Lifecycle events emitted: CompactionCompleted (with events_before / events_after / usage), AggregationCompleted (with strategy / usage), HaltEvent (when AlertPolicy sees a FATAL alert). Subscribe via ag2-observers-and-alerts.
Going deeper
assets/journal_companion.py — runnable end-to-end working-memory demo (mirrors code_examples/06).
assets/long_doc_chat.py — assembly + compaction stress test (mirrors code_examples/07).
- Source docs:
website/docs/beta/advanced/knowledge_store.mdx — store API, EventLogWriter, LockedKnowledgeStore.
website/docs/beta/advanced/assembly.mdx — full policy reference and ordering rules.
website/docs/beta/advanced/aggregation.mdx — aggregate strategies and custom strategies.
website/docs/beta/advanced/compaction.mdx — compact strategies and custom strategies.
website/docs/beta/agent_harness.mdx — KnowledgeConfig constructor reference, turn-lifecycle middleware order.
Common pitfalls
- Reduction before injection —
SlidingWindowPolicy before WorkingMemoryPolicy means the working memory injection isn't counted against the budget. Always: injections first, then AlertPolicy, then reductions.
- Forgetting
KnowledgeStore dependency for memory policies — WorkingMemoryPolicy and EpisodicMemoryPolicy look up the store via context.dependencies.get(KnowledgeStore). KnowledgeConfig(store=...) registers it for you; if you wire the policy manually, register the store in dependencies too.

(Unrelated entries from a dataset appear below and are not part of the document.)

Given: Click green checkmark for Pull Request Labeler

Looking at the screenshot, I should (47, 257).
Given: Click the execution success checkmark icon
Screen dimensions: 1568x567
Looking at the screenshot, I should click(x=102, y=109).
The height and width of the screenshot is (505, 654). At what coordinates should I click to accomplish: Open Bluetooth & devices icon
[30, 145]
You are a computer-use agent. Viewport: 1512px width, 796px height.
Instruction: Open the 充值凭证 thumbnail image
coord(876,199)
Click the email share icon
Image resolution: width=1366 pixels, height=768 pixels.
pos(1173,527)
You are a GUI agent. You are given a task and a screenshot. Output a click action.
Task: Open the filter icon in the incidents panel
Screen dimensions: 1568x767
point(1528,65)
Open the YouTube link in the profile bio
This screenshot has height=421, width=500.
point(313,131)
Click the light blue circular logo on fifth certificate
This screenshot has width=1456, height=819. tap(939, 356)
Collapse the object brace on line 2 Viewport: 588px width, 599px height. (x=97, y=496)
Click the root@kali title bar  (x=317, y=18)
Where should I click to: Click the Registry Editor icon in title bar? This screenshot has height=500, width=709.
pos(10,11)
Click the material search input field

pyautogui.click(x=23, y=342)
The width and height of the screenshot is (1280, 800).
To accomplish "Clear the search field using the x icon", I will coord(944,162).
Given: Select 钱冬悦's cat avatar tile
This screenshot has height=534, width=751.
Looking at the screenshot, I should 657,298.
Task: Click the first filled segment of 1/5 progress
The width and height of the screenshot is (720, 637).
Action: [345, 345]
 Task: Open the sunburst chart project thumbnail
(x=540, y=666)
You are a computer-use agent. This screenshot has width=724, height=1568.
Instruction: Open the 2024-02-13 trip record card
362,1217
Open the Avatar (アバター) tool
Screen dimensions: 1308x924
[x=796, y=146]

- Aggregation costs an LLM call per fire —
on_end=True on every conversation can add up. Pair WorkingMemoryAggregate and ConversationSummaryAggregate thoughtfully; consider every_n_turns=N for high-volume agents.
- Mixing
HistoryLimiter middleware with assembly reduction policies — they both trim. Pick one mechanism. Assembly is more flexible (rich shaping, transparency notes); HistoryLimiter is simpler.
read_range operates on byte offsets, not character offsets — multi-byte UTF-8 sequences need careful alignment.
- Forgetting that
WorkingMemoryAggregate is destructive — it overwrites /memory/working.md each fire. That's intentional (rolling state, not log) but expect prior content to merge or disappear.
- Expecting
AlertPolicy to render alerts to the LLM without being in assembly= — alerts sit on the stream as ObserverAlert events but only reach the LLM when AlertPolicy injects them.